When he started getting aches and pains again just before Christmas, he thought the old problem had flared up. But on January 1, when he developed a high fever, he was urgently admitted to the renal unit in Auckland Hospital.
Blood tests showed only a general infection.
His condition deteriorated, although he stayed conscious.
By the time Mr Scott was moved to intensive care, he was yellow with jaundice, and bleeding from the gums.
On January 3, he cheerfully told his wife, Lorene, that doctors had pinpointed the problem. It was leptospirosis - formerly known as "dairy farm fever" - and could be treated with antibiotics and a few weeks in hospital.
The news gave him a huge boost, Mrs Scott said.
He was teasing her about her coffee habit, and her stepson about the dishy nurses on the ward.
"They think it's lepto, and they're going to kill it," he said.

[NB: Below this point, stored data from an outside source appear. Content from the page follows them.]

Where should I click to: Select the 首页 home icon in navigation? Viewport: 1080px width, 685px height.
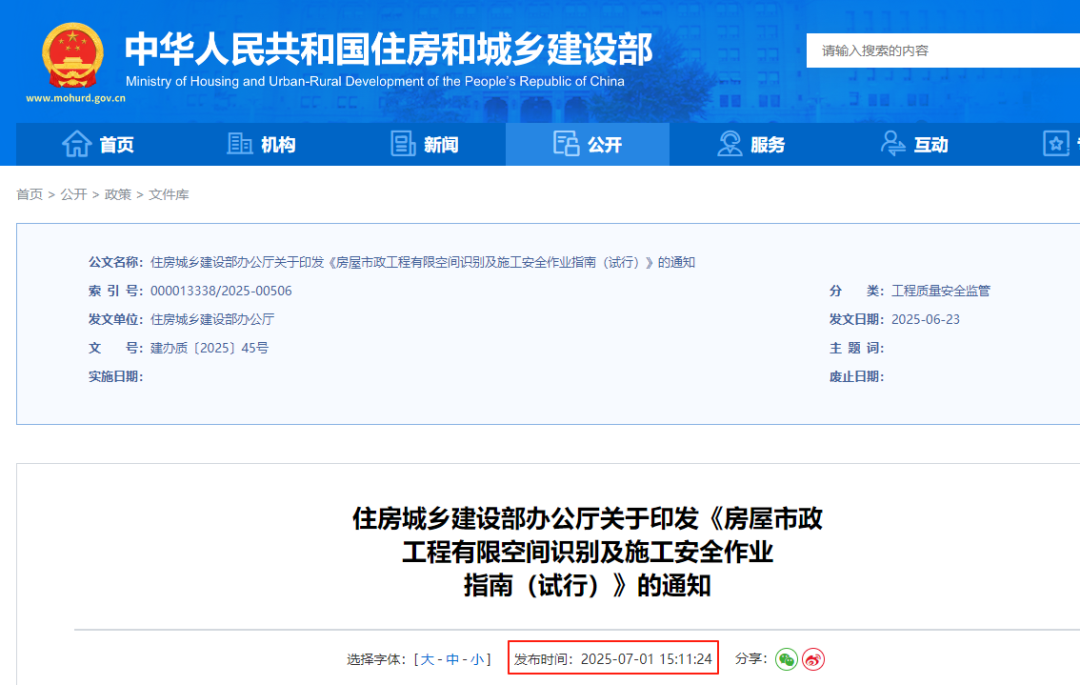tap(75, 143)
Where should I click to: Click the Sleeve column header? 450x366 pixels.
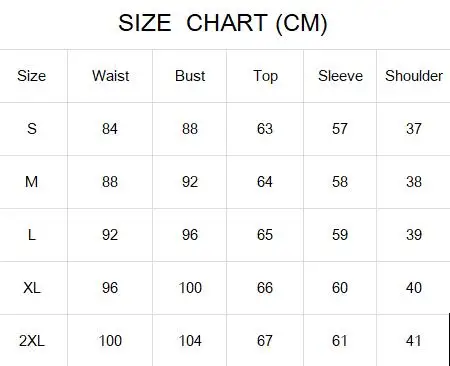click(340, 76)
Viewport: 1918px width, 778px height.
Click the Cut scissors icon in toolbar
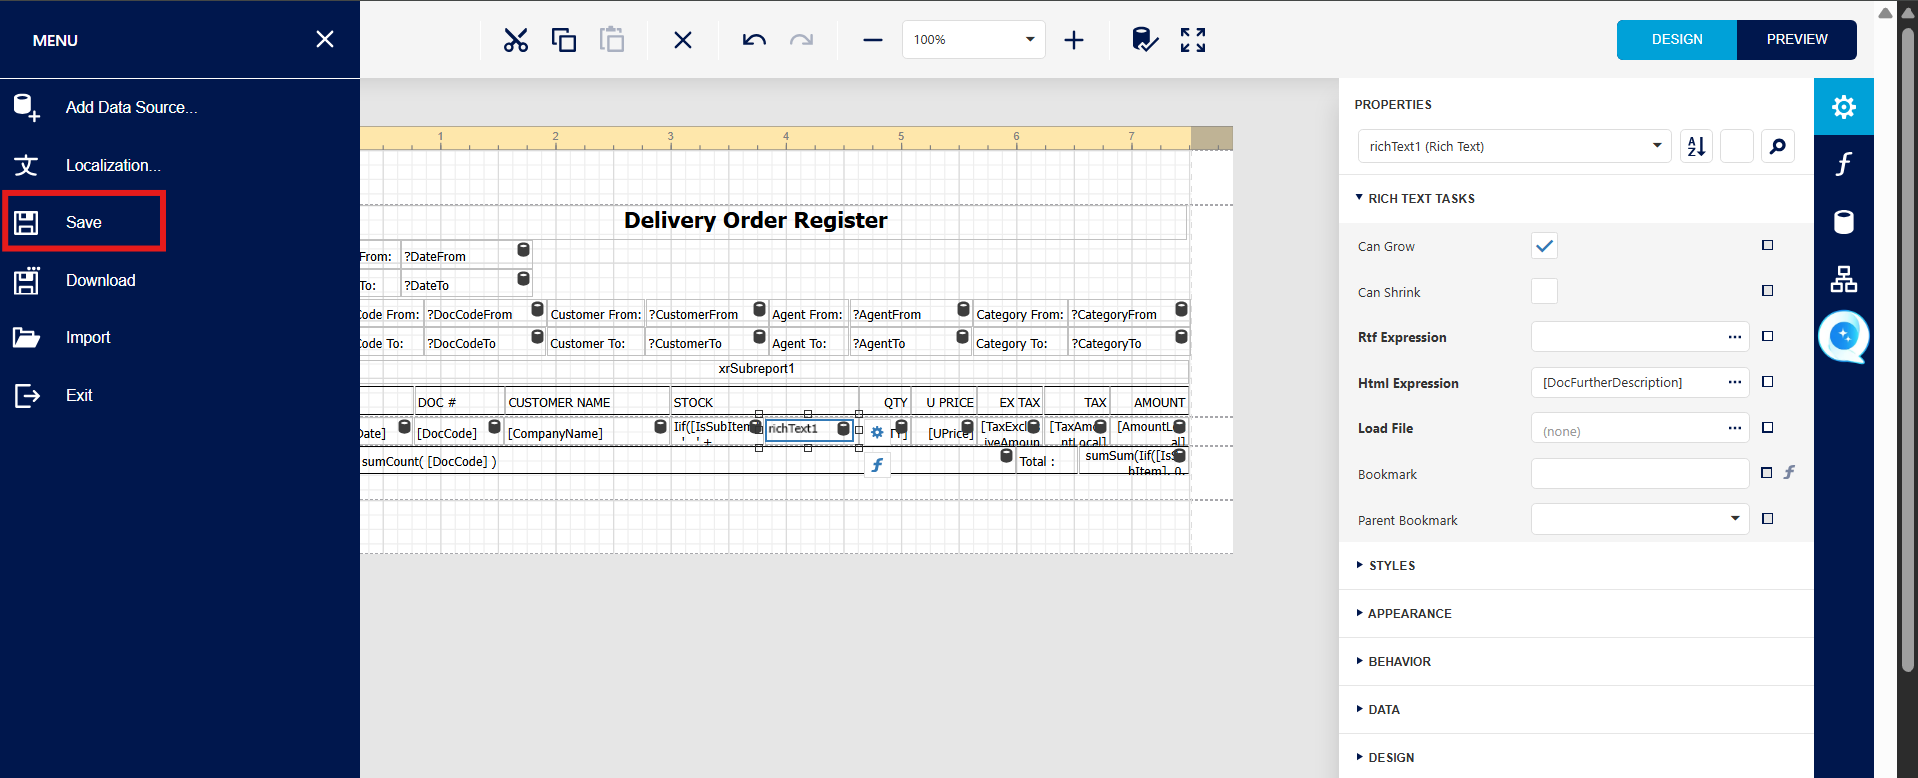tap(515, 40)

Instead, leptospirosis killed him.
At 6 pm his shocked family were called back to the hospital to say goodbye. His heart had failed.

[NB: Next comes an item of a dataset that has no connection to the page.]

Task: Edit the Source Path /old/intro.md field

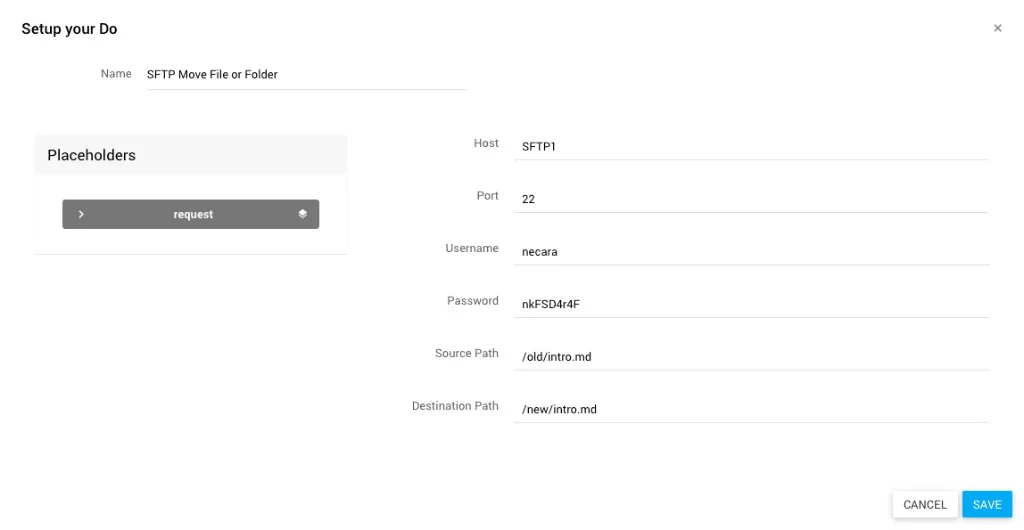Action: (x=750, y=357)
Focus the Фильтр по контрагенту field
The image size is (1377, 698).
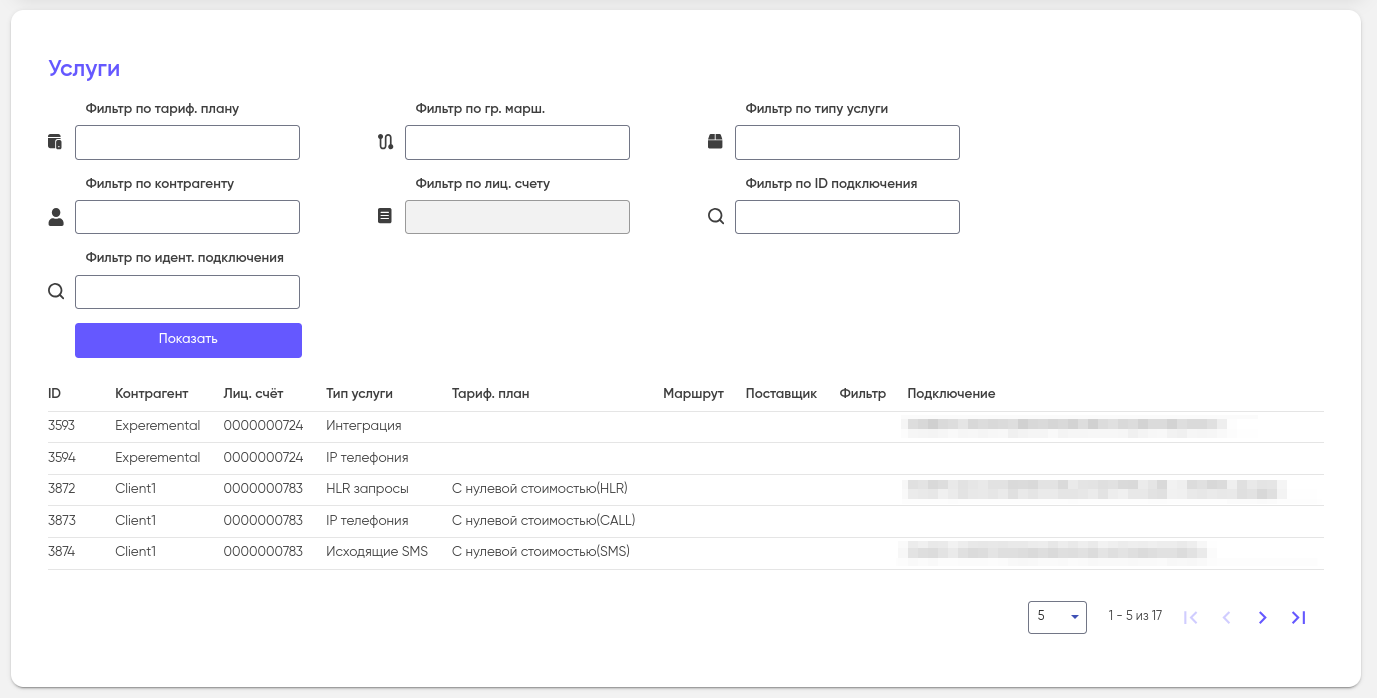click(x=187, y=217)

They sat with him through the night, and at 5 am he died. The disease had attacked his system to such an extent, damaging his kidneys and liver, that treatment was in vain.
It came as a total shock. Later that morning, the emergency doctor who had arranged Mr Scott's admission to hospital called to ask how he was.
"When I told him Ken was dead, he said, 'It can't be leptospirosis. No one dies of leptospirosis'," Mrs Scott said.
Ken Scott's death is thought to be the first from the disease in New Zealand. Rats at Helensville wharf are believed to be the source of the infection.
Endurance athlete Steve Gurney was nearly killed by a strain he caught at an event in Borneo in 1994. Because it is not a well-known disease, it may have been the cause of other undiagnosed deaths in this country.
New Zealand has a relatively high rate of leptospirosis infection, with at least 100 cases each year. It can be fatal, yet some victims do not know they have had it at all.
Thirty years ago, leptospirosis was well-known in rural areas. More than 800 cases were recorded in the worst year.
A vaccine, developed by the Women's Division Federated Farmers (now Rural Women New Zealand), and other control measures have reduced the overall incidence of the disease.
Dairy farm workers still have a high risk of infection if they work with unvaccinated cows.
Anyone who comes in contact with animal urine, or water contaminated with animal urine, can catch leptospirosis.
The leptospire bacteria thrive in water - rivers, effluent ponds, and on damp soil and pasture.
The main source of infection was traditionally cattle, sheep, deer and pigs. But figures now show that 20 per cent of infections are from another strain carried by rats, mice and hedgehogs.